Will Ferrell is using his Sports Information degree from USC in a very unconventional way. Instead of talking about sports, he parodies them.

Not that we’re complaining. From NASCAR to ice skating, Ferrell brings the funny, and this time he’s playing basketball and sporting a ’fro in the new comedy Semi-Pro.

Set in 1976, the film chronicles the funky and flashy ABA, a basketball league better known for its wild spectacles than basketball itself. (It did, however, pioneer the three-point shot and slam dunk contests).

But the ABA’s in trouble. Being absorbed by the NBA, some ABA teams will make it – and some won’t.

As the worst in the league, the Flint Michigan Tropics are determined to achieve their NBA dreams. Tropics owner/player/coach Jackie Moon (Ferrell) is the only one who can turn his team of underdogs into all-stars.

The Tropics players, who include Woody Harrelson and Andre Benjamin of Outkast, trained to get in ’70s basketball shape.

“Jackie Moon is a player from a different era when players were a little more voluptuous, I’d say. Curvy,” says Ferrell.

That said, he didn’t need much help.

“I pretty much have a basketball physique to begin with so it didn’t take that much sculpting.”

Despite Ferrell’s perfect basketball physique, Harrelson was the best player of the cast, in the film and real life. But everyone had their big basketball moment when they got to shoot the ball around.

“[One day] I remember after lunch I was still digesting a bean burrito and we went down, had like 1,800 people there and I actually made a shot. The crowd went crazy. You feel like a real basketball player,” recalls Ferrell.

Besides basketball, Ferrell is pretty familiar with the ’70s era too. Having played Ron Burgundy and now Jackie Moon, many say the decade oddly suits him, and he agrees.

“I felt completely at home,” he says. “I might start wearing neckerchiefs now in my personal life. I think that’s a nice piece of accoutrement, if you have unsightly blemishes or a weird Adams apple.”

While the zany and humorous portrayal of the ’70s era and the ABA may seem like fiction, it’s not far from the truth. The wild stunts and marketing ploys are based on the ABA’s own attempts to lure people to attend their games.

One such stunt had Ferrell wrestling a bear.

“We did something unusual that’s never been done before. We went with what’s called, uh, ‘wild.’ We captured a bear and most of the production was devoted – this is why it was a nine-month shoot – six of those months we had to trap a bear in the Sierra Nevada. The first bear that we got wasn’t big enough. We didn’t like it so we released it in Burbank somewhere.”

With comedic geniuses like Ferrell, Andy Richter and Will Arnett together, the cast had its fair share of on-set shenanigans. One notable prank that had all of them in tears involved Ferrell, Harrelson and Benjamin writing a fake two-page monologue based on Martin Luther King’s “I Have a Dream” speech for a cast mate who initially thought he had no lines. They gave him one day to memorize it.

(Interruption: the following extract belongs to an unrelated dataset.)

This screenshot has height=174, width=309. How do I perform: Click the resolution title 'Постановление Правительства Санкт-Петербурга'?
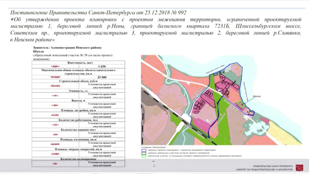(x=72, y=12)
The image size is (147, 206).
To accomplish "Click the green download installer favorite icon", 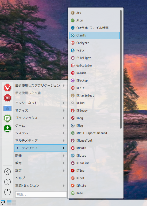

It’s evident they have difficulty being serious in real life, too. When asked about their romantic Valentine’s Day plans, Ferrell reveals, “I usually dress as cupid and I chase my love around the house with a competition-level bow and arrow. And then I try to shoot her.”

“When is it? My wife might want me to do something,” Harrelson asks innocently.

All kidding aside, comedians Ferrell and Arnett admit there are those days when they just don’t feel like being funny. So how do they get on their A-Game?

“It’s safe to say you show up some days and you don’t feel great, but you’re surrounded by other guys who are having a good time and then you can you can usually feed off them,” Arnett explains.

Ferrell has a different method.

“I usually turn to my acting coach, Jim Beam.”

Semi-Pro releases in theaters Feb. 29.